Pam pam ram pam! Uma proclamação iria ser lida na praça de cada cidade do reino de Vog, com a presença de todos os cidadãos. O próprio Vog participou da proclamação em uma das cidades maiores, e os moradores da cidade estavam curiosos para saber o conteúdo daquele importante anúncio. De pé na praça, havia também um grande número de cavaleiros elegantes e famílias bem vestidas que os cidadãos de Vog nunca haviam visto antes. Era um grande mistério, e logo se ouvia as reclamações dos que estavam ali reunidos.
—Estranhos! — disse um.
—Gente que não presta — disse outro.
E depois da trombeta de corno soar novamente, as pessoas na praça fizeram silêncio e o arauto começou a ler.

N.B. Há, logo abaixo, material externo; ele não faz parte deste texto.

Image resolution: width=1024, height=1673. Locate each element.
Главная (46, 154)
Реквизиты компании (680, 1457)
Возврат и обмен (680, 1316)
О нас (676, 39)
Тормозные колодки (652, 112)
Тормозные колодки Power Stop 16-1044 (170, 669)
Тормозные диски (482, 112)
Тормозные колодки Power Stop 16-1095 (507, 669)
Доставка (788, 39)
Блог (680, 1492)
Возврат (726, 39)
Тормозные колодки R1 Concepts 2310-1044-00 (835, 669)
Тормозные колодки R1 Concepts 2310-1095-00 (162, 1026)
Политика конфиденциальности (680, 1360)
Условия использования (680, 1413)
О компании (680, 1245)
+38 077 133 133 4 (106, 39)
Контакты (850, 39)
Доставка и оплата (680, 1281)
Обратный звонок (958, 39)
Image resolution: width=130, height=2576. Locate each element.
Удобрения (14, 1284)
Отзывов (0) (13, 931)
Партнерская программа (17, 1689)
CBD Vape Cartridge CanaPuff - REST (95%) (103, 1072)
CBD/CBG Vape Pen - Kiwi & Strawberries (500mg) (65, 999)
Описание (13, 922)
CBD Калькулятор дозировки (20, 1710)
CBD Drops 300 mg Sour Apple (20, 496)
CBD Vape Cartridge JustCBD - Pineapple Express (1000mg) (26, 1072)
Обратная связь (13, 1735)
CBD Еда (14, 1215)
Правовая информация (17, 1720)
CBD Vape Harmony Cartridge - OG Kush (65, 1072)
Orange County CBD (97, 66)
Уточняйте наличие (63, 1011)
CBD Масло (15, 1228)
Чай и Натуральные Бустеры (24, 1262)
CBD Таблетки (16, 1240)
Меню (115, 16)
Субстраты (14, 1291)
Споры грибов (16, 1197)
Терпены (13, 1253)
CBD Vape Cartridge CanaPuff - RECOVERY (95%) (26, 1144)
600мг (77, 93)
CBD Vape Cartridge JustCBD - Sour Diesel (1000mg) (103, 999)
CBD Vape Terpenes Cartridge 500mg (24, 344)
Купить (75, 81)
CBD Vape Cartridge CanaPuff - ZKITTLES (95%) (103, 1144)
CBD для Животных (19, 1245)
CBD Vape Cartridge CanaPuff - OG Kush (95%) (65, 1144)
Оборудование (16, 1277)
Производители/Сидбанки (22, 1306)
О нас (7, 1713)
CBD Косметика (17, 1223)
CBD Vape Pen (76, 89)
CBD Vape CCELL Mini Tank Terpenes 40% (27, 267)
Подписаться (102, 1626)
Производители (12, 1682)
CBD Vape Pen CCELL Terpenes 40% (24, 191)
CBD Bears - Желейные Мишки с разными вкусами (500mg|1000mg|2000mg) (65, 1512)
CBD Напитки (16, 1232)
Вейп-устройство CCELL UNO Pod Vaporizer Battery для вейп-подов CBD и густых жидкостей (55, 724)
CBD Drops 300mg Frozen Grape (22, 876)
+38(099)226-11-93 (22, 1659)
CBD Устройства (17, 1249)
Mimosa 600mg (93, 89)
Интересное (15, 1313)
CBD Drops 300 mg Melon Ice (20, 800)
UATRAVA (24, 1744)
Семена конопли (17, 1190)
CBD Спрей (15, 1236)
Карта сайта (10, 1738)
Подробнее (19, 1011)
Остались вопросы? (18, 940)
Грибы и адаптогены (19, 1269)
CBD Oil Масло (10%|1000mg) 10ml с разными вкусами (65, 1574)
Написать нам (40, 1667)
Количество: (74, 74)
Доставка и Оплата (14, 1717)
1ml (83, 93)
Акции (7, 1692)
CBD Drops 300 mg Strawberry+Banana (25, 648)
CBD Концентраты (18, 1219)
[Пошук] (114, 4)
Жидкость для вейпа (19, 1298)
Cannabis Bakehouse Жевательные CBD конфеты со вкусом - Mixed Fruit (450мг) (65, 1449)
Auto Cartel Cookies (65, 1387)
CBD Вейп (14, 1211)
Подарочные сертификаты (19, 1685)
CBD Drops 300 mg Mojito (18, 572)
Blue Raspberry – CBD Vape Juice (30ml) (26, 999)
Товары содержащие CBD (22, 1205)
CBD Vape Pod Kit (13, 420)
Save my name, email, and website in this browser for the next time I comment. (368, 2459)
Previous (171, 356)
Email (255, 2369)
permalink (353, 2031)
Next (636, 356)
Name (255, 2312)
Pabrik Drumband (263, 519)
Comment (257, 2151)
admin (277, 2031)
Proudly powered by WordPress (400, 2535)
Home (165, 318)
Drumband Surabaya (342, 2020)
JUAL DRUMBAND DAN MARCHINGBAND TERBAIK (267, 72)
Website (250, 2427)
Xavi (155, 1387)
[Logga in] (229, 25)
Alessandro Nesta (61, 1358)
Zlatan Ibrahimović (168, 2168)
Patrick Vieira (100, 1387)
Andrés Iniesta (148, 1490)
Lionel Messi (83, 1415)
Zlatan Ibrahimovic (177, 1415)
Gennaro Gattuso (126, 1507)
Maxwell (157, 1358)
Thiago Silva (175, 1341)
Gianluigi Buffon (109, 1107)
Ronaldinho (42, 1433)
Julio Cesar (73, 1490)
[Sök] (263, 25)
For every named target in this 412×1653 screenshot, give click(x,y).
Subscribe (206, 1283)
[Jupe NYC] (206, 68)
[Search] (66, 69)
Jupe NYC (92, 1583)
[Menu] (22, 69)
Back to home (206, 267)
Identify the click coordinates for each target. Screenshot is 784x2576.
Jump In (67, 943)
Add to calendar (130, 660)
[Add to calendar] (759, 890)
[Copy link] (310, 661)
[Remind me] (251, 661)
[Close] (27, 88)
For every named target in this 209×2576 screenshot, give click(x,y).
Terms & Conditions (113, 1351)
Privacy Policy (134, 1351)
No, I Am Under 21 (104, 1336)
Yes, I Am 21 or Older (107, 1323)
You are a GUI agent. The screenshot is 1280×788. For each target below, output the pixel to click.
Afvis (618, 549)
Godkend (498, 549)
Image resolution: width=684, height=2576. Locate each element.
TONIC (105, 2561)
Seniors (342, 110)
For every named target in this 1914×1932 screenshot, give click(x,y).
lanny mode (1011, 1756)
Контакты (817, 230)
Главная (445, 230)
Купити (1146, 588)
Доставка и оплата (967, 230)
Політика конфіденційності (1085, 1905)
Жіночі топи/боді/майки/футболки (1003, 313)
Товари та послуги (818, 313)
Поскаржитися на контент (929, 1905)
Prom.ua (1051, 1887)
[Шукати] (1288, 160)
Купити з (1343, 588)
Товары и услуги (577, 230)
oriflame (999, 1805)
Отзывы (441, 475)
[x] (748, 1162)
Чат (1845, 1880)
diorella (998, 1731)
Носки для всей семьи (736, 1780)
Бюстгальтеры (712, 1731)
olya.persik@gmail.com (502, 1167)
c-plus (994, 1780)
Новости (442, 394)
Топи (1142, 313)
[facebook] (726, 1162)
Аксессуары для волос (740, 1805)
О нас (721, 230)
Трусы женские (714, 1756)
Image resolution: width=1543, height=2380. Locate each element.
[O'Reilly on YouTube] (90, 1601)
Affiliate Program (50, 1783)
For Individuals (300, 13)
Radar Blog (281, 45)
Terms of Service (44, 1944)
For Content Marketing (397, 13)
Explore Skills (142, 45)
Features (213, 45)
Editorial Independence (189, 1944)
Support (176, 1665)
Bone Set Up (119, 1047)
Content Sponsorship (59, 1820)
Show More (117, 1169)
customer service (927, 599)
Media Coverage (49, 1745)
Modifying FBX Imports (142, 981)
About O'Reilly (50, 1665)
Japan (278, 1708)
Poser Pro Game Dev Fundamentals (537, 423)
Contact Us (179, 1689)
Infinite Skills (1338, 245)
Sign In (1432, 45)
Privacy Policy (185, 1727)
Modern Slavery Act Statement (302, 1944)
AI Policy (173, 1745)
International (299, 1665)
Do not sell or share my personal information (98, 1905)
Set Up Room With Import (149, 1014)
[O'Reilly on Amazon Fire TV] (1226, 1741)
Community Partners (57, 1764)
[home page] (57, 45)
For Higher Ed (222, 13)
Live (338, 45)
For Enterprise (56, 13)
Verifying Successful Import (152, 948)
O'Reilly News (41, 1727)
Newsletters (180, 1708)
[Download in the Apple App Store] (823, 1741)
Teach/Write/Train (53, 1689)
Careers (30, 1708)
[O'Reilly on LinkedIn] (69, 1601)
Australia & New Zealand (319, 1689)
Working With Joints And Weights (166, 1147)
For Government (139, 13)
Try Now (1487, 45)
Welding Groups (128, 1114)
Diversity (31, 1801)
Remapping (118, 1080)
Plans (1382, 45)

—Aos cidadãos de Vog: Eu, o Rei Vog, depois de muito ponderar e de vários anos de deliberação, cheguei à conclusão de que o nosso reino poderia ser próspero, e nossas fronteiras livres de gigantes saqueadores, se somente trabalhássemos juntos em paz. Com isto em mente, dei partes de nossa terra para habitantes de Filos. Os habitantes desta cidade são conhecidos por terem boas maneiras e, acima de tudo, pela camaradagem que reina entre eles. Eles concordaram em se estabelecer nas nossas terras e nos ensinar a arte da cortesia e generosidade. Por favor, aprendam com eles, porque a nossa sobrevivência como reino depende disso. Sinceramente, Rei Vog.
Os cidadãos reunidos na praça ficaram chocados com as notícias; a maioria sabia que o seu comportamento não era admirável, mas o fato de ouvirem que Vog decidira tomar medidas tão drásticas os fez refletir sobre seu comportamento passado. Outros cidadãos concordaram que já tinham dificuldade em se dar bem uns com os outros, mas ainda acrescentar estranhos a essa mistura... certamente era algum equívoco!
Mas para sua surpresa, em pouco tempo, o povo de Vog descobriu que era fácil se darem bem com o povo de Filos, que muitas vezes encontravam um jeito de transformar uma discussão desagradável em uma conversa agradável. Não só isso, mas eles regularmente se desdobravam para ajudar seus vizinhos Vogianos. Os habitantes de Vog em breve estavam copiando os modos do povo de Filos, pois descobriram que a vida era muito mais agradável quando encontravam formas de apreciarem as opiniões e o que cada um pensava. Também descobriram que ajudarem-se uns aos outros tornava a vida mais fácil, e era legal poderem contar com o vizinho para lhes dar um pão ou um pote de manteiga quando lhes faltava em sua despensa. Caso contrário, teriam que passar sem isso.
E, pouco depois dos habitantes de Filos terem se instalado na terra de Vog, ocorreu algo que mostrou aos Vogianos que tinham realmente aprendido a se ajudar uns aos outros e a viverem juntos em união.
Um belo dia de primavera, Um Olho Só apareceu de novo na fronteira do reino de Vog! Mas desta vez, quando Vog conclamou o seu povo para se unirem e lutarem contra Um Olho Só, o povo veio e ficou ao seu lado. E quando Um Olho Só e seus amigos gigantes atacaram, foram pegos de surpresa, porque o exército de Vog lhes havia preparado uma armadilha. Um Olho Só foi morto e seu bando de malvados fugiu.